JAKARTA-Isu penundaan kontestasi lima tahunan menjadi bola panas yang dilemparkan oleh beberapa elit di lingkungan parlemen.
Pemilu yang seharusnya dijadwalkan pada 2024 diusulkan untuk ditunda 1-2 tahun.
Namun demikian, SETARA Institute dengan tegas menolak wacana penundaan pemilu tersebut.
“Apapun alasannya, penundaan Pemilu adalah bentuk pembangkangan terhadap Pasal 22E ayat (1) Konstitusi,” ujar Peneliti Hukum dan Konstitusi SETARA Institute, Sayyidatul Insiyah dalam keterangan tertulisnya di Jakarta, Selasa (8/3).
Menurutnya, apabila stabilitas ekonomi dijadikan dalil utama penundaan pemilu, seolah pemerintah lupa bahwa pemindahan ibu kota negara justru dilakukan begitu saja di tengah kesulitan ekonomi akibat pandemi Covid-19.

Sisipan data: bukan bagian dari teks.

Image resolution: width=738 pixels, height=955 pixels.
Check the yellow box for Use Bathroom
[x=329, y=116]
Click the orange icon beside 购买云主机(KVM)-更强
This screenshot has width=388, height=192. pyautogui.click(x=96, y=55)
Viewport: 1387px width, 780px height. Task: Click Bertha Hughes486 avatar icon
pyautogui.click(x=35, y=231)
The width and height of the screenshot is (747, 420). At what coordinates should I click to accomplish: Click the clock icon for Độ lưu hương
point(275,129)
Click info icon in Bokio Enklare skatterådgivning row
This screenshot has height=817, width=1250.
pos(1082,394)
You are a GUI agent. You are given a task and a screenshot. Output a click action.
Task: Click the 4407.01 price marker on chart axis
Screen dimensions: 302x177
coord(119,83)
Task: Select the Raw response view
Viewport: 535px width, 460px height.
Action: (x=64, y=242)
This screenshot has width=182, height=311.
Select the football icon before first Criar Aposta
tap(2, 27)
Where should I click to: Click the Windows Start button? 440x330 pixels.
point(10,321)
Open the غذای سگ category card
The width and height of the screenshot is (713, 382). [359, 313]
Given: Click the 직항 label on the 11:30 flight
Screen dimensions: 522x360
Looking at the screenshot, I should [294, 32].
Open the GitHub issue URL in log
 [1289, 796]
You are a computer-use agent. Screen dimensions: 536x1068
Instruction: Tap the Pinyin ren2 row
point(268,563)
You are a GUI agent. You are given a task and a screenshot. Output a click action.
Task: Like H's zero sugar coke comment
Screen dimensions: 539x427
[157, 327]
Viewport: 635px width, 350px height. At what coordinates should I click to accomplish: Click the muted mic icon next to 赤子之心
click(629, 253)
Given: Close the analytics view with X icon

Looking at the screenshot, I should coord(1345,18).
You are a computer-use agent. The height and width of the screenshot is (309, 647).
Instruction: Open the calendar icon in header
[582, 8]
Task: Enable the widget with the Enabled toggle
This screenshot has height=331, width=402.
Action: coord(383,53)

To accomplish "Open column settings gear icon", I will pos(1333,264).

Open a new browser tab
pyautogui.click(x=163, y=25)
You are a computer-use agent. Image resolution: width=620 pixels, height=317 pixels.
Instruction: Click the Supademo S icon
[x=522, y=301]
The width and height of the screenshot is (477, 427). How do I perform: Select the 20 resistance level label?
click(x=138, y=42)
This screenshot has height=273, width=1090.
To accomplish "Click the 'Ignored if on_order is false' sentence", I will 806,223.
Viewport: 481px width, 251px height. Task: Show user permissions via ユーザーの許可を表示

“Untuk itu, SETARA mengingatkan elit politik baik di lingkungan parlemen maupun istana untuk tidak membuat kegaduhan dengan usulan perubahan rencana ketatanegaraan yang tak berlandaskan urgensi yang nyata,” jelasnya.
Dia menegaskan usulan penundaan pemilu merupakan aspirasi para pengusaha dengan dalil perlunya waktu untuk memulihkan stabilitas ekonomi nasional akibat pandemi.
“SETARA Institute kembali mengingatkan bahwa kedaulatan berada di tangan rakyat, bukan di tangan pengusaha. Rakyat yang dimaksud konstitusi tentu seluruh rakyat Indonesia, bukan hanya segelintir kelompok saja, apalagi golongan elit pengusaha,” tegasnya.